US President Donald Trump is a strong supporter of a national tax on internet purchases, Treasury Secretary Steve Mnuchin has said.
Speaking to the House Ways and Means Committee, Mnuchin said: “I think the President fundamentally supports the idea of some type of sales tax across the board, and we look forward to working with you and others on that,”
Despite previous comments from Mnuchin suggesting a less firm endorsement from Trump, the Treasury Secretary said the US President ‘does feel strongly’ about introducing an online sales tax.
Last month he told the Senate Banking Committee that there were certain aspects of the tax the president ‘likes a lot’, and is looking forward to working with Congress on a proposal.
The support for an internet sales tax from White House comes ahead of the US Supreme Court revisiting its 1992 ruling which effectively banned the tax for online vendors.
Greg Girard, a retail analyst at IDC, said: “Just about everyone except self-interested and cost-sensitive consumers and pure-play online retailers see the merits of an online sales tax so long as it’s easily administered—calculated and collected,”
Online sales tax prospect has been a long-standing point of dispute between internet-based retailers and brick-and-mortar stores.
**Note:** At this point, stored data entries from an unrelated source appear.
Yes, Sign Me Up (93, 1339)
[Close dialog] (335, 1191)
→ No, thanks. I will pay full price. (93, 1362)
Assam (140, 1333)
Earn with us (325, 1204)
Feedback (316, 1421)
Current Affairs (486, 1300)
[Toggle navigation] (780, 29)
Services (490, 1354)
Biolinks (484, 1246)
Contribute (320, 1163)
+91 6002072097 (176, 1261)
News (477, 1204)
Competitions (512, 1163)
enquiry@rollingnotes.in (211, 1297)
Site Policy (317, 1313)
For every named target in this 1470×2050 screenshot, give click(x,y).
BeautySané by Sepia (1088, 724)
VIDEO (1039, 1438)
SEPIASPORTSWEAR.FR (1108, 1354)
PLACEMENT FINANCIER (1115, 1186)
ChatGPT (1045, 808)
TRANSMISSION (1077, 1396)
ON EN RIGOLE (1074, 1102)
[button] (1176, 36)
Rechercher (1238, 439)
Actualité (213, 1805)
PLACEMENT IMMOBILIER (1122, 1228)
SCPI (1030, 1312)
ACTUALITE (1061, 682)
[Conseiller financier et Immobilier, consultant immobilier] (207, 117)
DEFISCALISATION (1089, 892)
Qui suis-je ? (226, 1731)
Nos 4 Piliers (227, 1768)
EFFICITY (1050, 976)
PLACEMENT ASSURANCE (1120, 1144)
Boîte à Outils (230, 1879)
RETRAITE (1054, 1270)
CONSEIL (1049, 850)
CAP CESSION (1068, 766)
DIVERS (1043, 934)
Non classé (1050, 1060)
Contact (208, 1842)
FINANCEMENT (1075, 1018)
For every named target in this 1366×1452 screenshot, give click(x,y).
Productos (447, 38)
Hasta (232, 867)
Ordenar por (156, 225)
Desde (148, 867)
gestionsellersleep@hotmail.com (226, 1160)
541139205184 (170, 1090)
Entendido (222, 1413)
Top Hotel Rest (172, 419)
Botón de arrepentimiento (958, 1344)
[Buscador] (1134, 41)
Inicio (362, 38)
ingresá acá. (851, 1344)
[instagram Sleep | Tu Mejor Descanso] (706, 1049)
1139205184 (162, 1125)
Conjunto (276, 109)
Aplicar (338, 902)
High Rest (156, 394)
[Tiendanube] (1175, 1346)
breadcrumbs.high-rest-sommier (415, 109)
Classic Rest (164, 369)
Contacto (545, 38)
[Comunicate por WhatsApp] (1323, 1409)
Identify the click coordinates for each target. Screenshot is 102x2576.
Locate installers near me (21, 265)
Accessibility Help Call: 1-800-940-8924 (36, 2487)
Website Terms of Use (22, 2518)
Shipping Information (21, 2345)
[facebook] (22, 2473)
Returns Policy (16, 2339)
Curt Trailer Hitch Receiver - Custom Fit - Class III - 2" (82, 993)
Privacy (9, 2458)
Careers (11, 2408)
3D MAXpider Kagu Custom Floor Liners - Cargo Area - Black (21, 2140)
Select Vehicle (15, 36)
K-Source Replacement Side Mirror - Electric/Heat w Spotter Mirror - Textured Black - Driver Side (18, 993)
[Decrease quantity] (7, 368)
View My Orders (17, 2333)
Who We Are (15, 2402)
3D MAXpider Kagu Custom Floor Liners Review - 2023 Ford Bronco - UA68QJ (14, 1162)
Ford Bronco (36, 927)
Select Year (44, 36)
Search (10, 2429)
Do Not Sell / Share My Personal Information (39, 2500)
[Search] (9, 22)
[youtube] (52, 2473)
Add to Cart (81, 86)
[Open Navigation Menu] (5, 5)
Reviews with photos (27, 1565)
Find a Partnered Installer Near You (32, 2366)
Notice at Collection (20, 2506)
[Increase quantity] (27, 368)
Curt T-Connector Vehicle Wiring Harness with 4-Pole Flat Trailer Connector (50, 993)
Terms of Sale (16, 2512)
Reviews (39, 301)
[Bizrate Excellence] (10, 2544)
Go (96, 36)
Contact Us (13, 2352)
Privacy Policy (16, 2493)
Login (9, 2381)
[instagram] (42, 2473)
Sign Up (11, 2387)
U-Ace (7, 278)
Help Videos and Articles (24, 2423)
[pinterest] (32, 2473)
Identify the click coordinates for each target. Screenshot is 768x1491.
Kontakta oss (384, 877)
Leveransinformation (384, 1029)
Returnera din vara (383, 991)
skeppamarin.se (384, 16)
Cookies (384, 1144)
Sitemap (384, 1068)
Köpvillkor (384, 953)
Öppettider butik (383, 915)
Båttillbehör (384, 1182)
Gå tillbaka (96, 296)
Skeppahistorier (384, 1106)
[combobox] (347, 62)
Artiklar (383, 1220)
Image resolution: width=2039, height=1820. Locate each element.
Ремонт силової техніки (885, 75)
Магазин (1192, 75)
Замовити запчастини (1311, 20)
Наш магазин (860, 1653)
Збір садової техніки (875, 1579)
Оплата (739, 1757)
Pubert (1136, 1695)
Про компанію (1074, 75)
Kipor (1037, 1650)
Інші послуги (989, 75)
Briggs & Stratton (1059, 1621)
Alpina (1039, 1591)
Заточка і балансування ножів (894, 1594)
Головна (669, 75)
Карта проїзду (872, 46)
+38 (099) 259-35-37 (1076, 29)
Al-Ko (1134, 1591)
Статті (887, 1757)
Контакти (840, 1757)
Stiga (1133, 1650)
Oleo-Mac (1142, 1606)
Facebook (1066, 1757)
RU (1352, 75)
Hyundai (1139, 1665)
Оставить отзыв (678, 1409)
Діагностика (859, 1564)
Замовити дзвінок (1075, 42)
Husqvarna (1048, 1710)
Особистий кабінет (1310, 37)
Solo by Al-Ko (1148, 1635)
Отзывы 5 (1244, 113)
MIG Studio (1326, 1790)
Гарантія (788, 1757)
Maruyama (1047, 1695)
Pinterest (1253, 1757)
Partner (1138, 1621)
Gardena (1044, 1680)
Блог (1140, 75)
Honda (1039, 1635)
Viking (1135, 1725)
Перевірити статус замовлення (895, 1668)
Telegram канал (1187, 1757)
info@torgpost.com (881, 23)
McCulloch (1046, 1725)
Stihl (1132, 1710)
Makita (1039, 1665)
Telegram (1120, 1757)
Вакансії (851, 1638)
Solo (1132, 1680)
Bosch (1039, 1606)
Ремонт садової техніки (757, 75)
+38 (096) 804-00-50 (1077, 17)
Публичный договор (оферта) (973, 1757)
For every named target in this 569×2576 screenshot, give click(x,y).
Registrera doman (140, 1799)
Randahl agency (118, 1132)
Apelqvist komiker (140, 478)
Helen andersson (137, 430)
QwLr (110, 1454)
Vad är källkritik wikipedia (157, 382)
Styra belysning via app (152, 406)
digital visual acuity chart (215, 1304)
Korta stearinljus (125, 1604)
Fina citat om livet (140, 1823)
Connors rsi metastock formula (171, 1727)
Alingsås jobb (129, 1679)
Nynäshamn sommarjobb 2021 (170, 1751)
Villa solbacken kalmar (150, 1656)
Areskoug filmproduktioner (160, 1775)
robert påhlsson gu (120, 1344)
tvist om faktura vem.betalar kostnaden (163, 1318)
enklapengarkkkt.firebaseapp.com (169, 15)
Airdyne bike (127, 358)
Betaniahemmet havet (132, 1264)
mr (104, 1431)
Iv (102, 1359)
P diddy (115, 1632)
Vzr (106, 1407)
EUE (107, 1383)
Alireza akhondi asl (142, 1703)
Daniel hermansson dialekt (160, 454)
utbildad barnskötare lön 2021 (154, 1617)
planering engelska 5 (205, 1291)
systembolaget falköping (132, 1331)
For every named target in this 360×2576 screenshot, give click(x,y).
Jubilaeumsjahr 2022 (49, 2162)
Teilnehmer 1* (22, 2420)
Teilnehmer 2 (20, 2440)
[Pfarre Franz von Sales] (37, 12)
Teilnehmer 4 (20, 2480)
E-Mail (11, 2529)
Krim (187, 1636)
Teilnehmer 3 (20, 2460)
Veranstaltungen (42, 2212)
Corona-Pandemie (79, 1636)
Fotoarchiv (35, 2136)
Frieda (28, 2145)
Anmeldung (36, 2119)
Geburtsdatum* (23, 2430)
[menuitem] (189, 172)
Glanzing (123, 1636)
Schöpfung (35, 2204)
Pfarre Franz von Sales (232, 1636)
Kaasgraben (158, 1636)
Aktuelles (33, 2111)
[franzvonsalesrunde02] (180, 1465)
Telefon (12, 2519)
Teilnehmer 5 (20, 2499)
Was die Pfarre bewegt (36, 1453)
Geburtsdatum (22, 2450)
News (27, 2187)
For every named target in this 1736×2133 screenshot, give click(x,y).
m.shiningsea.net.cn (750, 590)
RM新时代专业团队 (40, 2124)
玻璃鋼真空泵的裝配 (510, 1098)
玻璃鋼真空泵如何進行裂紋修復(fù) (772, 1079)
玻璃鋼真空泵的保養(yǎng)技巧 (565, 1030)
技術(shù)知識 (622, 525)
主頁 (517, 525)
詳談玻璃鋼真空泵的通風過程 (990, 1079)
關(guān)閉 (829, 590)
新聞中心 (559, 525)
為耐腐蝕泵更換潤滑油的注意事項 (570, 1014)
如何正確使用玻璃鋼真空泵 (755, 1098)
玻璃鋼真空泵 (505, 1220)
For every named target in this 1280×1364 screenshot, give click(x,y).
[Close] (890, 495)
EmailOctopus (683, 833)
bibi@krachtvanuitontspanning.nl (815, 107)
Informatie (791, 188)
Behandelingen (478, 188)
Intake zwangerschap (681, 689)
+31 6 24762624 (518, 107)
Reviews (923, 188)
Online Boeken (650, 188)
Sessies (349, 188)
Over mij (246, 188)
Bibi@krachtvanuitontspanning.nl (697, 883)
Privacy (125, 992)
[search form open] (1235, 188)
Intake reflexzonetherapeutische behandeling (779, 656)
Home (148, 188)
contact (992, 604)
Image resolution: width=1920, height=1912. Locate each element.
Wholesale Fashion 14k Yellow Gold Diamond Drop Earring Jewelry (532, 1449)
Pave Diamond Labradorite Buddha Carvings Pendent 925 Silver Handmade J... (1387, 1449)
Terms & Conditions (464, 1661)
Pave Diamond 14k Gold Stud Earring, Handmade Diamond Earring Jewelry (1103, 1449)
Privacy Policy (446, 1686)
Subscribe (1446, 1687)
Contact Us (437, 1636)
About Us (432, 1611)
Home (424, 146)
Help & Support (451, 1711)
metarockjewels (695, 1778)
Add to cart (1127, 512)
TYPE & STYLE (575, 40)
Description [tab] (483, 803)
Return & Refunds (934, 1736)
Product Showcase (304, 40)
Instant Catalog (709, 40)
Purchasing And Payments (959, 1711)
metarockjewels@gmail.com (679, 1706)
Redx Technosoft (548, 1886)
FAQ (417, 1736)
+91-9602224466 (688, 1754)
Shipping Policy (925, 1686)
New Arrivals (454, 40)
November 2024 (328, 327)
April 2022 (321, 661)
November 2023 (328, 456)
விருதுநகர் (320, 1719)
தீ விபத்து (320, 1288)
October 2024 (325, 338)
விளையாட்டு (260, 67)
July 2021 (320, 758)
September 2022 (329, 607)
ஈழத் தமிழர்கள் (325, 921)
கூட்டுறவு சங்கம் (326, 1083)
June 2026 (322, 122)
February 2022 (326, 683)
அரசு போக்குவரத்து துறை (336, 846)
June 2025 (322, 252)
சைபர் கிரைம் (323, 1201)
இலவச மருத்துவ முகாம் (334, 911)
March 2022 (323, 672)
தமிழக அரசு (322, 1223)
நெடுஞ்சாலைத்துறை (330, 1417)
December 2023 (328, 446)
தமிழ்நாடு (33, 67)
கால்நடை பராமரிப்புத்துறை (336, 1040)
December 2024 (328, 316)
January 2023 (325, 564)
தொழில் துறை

“A uniform national online sales tax system, regardless of nexus, would simplify administration and do a lot to level the playing field,” said Girard.
A nexus refers to whether the retailer has a physical presence, stores or distribution centres in the state or not.
Currently in the US, retailers only have to collect sales tax in states where they have a major physical presence.
Some states have their own laws requiring tax payments from online firms, and calls have been increasing for an update of the national legislation.
Congress’s audit and research agency said that $13 billion was lost in sales tax payments in 2017 from both online and remote sellers.
According to Girard, Amazon sales are subject to tax in many if not most states, given its national network of distribution centres, Whole Foods Market stores and lockers which signify physical presence.
Trump has also previously gone after Internet retailer Amazon saying it does ‘great damage to tax paying retailers’.
While Amazon began collecting sales taxes on purchases in all states that levy them earlier last year, it still avoids charging shoppers sales taxes when they buy from one of its third-party vendors.
Third-party sales make up about half of the company’s volume.
The UK is also facing a discrepancy between Amazon and physical retailers. Late last year, UK retail experts called on the government to revisit the UK tax laws after discovering that Amazon saw a significant cut in business rates while physical retailers were going under due to tax bills.
“If we want to maintain a variety of forms of competitive retail enterprise, from small stores to large big box and department stores serving villages, towns and big cities, we need to ensure that property and company taxes do not consistently penalise physical shops in favour of e-commerce,” Centre for Retail Research’s Professor Joshua Bamfield said.